Ex-vereador Vanderlei Cabeleireiro, condenado em 2023 por “rachadinha”, pode ser preso a qualquer momento

A sentença foi proferida pela juíza Débora Cassiano Redmond, da Vara Criminal de Araucária, em uma das ações penais movidas pelo Ministério Público contra ex-parlamentares acusados de exigir parte do salário de assessores, prática conhecida como “rachadinha”.
Segundo a decisão judicial, Vanderlei cometeu reiteradamente o crime de concussão, previsto no artigo 316 do Código Penal, ao obrigar servidores de seu gabinete a devolverem parte dos vencimentos mensais sob ameaça de exoneração.
Quatro ex-assessores relataram à Justiça como funcionava o esquema. Em alguns casos, o repasse chegava a aproximadamente 72% do salário.
Os depoimentos foram considerados coerentes e compatíveis com as provas reunidas durante a investigação. Ao fixar a pena, a magistrada levou em conta a continuidade dos crimes, os antecedentes do réu, sua conduta social e o impacto dos atos praticados contra a administração pública.
A condenação inicial foi de 29 anos, 2 meses e 8 dias de prisão. Desse total, foram descontados 10 meses e 7 dias já cumpridos em prisão preventiva e período de monitoramento eletrônico.
Assim, a pena restante foi estabelecida em 27 anos, 11 meses e 12 dias, a ser cumprida em regime inicialmente fechado.
Além disso, o ex-vereador foi condenado a devolver cerca de R$ 274 mil aos cofres do município.
A defesa de Vanderlei tentou reverter a condenação por meio de recursos ao Tribunal de Justiça do Paraná (TJ-PR), ao Superior Tribunal de Justiça (STJ) e, posteriormente, ao Supremo Tribunal Federal (STF), por meio de habeas corpus.
No STF, o pedido foi analisado pelo ministro Alexandre de Moraes, relator do Habeas Corpus nº 265.163, que negou a solicitação da defesa.
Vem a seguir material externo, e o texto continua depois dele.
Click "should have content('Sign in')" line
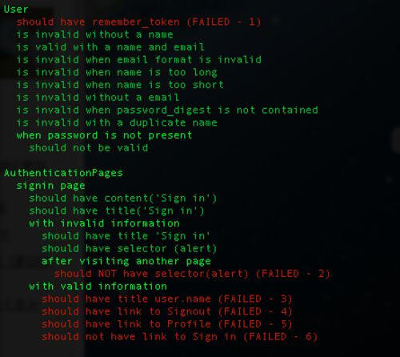[123, 199]

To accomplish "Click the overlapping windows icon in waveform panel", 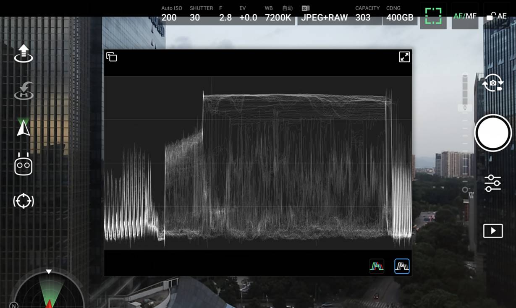I will pyautogui.click(x=112, y=57).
O entendimento foi de que não havia ilegalidade na decisão anterior do STJ e que não estavam presentes circunstâncias excepcionais que justificassem a revisão da pena ou mudança do regime de cumprimento.
A Primeira Turma do Supremo Tribunal Federal, por unanimidade, manteve a decisão e negou provimento ao agravo regimental apresentado pela defesa.
O julgamento ocorreu em sessão virtual, com participação dos ministros Flávio Dino, Cármen Lúcia, Alexandre de Moraes e Cristiano Zanin.
Com isso, ficou mantida a condenação por concussão e o regime fechado para o cumprimento da pena.
Apesar das negativas nos tribunais superiores, por se tratar de decisão de primeira instância no processo principal, Vanderlei ainda pôde aguardar o andamento dos recursos em liberdade.
No entanto, em 2026, a situação processual permite que a Justiça determine a qualquer momento o início do cumprimento da pena em regime fechado, caso entenda que os recursos não suspendem mais os efeitos da condenação.
Assim, o ex-vereador pode ser preso a qualquer momento por força de decisão judicial.